Background and importance Patient beliefs about medication tools can measure patient concerns and the necessity for different long term treatment options, and can be related to adherence and quality of life (QoL).

Aim and objectives To determine beliefs about medication and QoL of patients with relapsing–remitting multiple sclerosis (RRMS) receiving active treatment with natalizumab and to analyse possible associations.

Material and methods This was a descriptive observational study including patients diagnosed with RRMS on active treatment with natalizumab. Variables collected from the clinical records were age, sex, time since diagnosis, expanded disability status scale (EDSS), adherence and duration of treatment. Patients completed the validated beliefs about medicines questionnaire which evaluates perceptions of personal necessity for medication and concerns about potential adverse effects (AE). Each questionnaire contains five questions, with the total sum scored of 5–25. The QoL was measured by the EuroQol-5D scale which has five dimensions (mobility, self-care, usual activities, pain/discomfort and anxiety/depression) with values of 0–1 and a visual analogue scale (VAS) with scores of 0–100 points. Patient consent was requested for participation. The possible associations were analysed by multivariate analysis with SPSS.

Results Fourteen patients (median age 40 years (IR 17–76), 78.6% women) were included. Median time from diagnosis was 8.5 years (IR 3–37). Median duration of treatment was 37 months (range 1–69). Adherence was 98% (IR 88–100%). Patients were classified into three groups according to EDSS: group A, 0–3 (57.2%); group B, 3.5–5.5 (21.4%); and group C, >6 (21.4%).

The average for concern was 11.3±4.5 and for necessity 16.8±4.0. The average QoL for EuroQol-5D was 0.59±0.28 and for VAS 63.2±9.5. In subgroup analysis, concern in groups A and B (12.7±4.3 and 13.3±4.7) was higher than in group C (6.5±0.7). Necessity followed the same distribution: groups A and B (17.3±3.1 and 17.3±4.9) were higher than group C (13.5±7.8). Multivariate analysis showed that patients with longer treatments were less concerned about AE (p<0.05).

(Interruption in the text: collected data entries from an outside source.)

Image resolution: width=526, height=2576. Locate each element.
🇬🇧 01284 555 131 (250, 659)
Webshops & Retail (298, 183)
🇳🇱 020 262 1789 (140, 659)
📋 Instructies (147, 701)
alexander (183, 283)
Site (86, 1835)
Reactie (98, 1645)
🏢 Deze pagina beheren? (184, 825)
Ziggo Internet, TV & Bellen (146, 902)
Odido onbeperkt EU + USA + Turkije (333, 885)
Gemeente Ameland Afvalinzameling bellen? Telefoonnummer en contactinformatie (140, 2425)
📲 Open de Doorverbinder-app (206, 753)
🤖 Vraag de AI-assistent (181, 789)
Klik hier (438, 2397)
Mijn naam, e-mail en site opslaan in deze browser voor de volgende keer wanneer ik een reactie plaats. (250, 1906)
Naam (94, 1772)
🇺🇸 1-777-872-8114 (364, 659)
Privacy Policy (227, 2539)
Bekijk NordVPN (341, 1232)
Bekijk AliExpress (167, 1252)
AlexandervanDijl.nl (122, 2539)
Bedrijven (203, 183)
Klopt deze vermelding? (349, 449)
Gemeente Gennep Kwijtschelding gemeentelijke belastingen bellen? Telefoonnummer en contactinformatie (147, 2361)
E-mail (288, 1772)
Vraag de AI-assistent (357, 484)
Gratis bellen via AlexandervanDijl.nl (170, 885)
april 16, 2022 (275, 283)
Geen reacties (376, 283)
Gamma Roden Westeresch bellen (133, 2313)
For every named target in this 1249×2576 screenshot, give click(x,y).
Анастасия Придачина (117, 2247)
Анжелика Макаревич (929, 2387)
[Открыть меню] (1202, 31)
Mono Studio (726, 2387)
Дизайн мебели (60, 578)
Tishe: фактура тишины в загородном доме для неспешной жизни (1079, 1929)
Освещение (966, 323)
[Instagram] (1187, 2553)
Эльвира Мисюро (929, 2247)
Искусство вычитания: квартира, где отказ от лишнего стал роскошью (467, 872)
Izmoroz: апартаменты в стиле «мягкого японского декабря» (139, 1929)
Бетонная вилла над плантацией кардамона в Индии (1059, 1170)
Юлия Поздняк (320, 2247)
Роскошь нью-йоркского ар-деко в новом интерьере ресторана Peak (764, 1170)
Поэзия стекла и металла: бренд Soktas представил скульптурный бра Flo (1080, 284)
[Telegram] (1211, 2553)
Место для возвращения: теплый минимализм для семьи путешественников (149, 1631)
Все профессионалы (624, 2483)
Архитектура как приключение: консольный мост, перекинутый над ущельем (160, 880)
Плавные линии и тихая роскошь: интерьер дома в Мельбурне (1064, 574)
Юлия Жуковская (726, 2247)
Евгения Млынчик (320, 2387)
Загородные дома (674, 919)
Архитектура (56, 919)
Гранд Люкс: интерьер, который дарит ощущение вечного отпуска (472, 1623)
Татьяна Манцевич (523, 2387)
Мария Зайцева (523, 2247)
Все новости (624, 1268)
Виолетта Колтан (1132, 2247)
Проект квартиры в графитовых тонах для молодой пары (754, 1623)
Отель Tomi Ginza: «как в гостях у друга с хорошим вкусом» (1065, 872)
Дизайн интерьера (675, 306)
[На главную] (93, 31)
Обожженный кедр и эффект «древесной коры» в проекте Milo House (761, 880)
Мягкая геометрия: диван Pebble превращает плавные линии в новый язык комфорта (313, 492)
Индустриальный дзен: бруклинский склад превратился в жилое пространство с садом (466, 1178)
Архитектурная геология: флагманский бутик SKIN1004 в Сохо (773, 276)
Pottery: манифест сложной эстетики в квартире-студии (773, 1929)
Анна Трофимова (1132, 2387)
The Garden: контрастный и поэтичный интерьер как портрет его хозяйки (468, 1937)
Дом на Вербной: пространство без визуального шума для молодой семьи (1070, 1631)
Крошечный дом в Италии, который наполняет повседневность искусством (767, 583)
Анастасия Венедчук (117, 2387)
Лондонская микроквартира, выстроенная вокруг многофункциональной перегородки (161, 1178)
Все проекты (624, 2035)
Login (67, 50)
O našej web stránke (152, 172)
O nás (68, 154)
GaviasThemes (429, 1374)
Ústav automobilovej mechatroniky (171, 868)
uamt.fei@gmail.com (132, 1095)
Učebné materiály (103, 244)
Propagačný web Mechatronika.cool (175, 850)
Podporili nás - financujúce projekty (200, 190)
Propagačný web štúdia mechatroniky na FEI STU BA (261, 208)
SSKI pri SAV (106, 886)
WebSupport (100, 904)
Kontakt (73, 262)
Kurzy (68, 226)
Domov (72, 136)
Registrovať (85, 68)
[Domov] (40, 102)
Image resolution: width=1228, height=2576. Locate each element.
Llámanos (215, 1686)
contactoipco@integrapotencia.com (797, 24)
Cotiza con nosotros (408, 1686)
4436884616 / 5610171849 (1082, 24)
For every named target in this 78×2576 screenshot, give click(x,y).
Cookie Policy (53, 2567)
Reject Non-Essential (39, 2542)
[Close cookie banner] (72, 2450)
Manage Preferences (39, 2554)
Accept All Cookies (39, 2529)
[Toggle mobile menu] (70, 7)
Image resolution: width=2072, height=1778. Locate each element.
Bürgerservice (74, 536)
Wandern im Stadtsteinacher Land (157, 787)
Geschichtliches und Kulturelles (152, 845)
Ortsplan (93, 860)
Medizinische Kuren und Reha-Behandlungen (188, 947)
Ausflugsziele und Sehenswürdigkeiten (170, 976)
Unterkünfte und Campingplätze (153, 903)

Significantly, patients with a higher EDSS had lower EuroQol-5D and VAS scores: group A (0.72±0.23 and 71.1±16.7), group B (0.37±0.2 and 46.7±5.8) and group C (0.36±0.34 and 52.5±31.8) (p<0.05). Older patients with longer time since diagnosis had lower QoL values (p<0.05).

Conclusion and relevance Most patients showed higher scores for perception of necessity for treatment than concern about the AE of natalizumab, which decreased with longer treatment. Patient disability, age and time significantly decreased QoL measures.

References and/or acknowledgements No conflict of interest.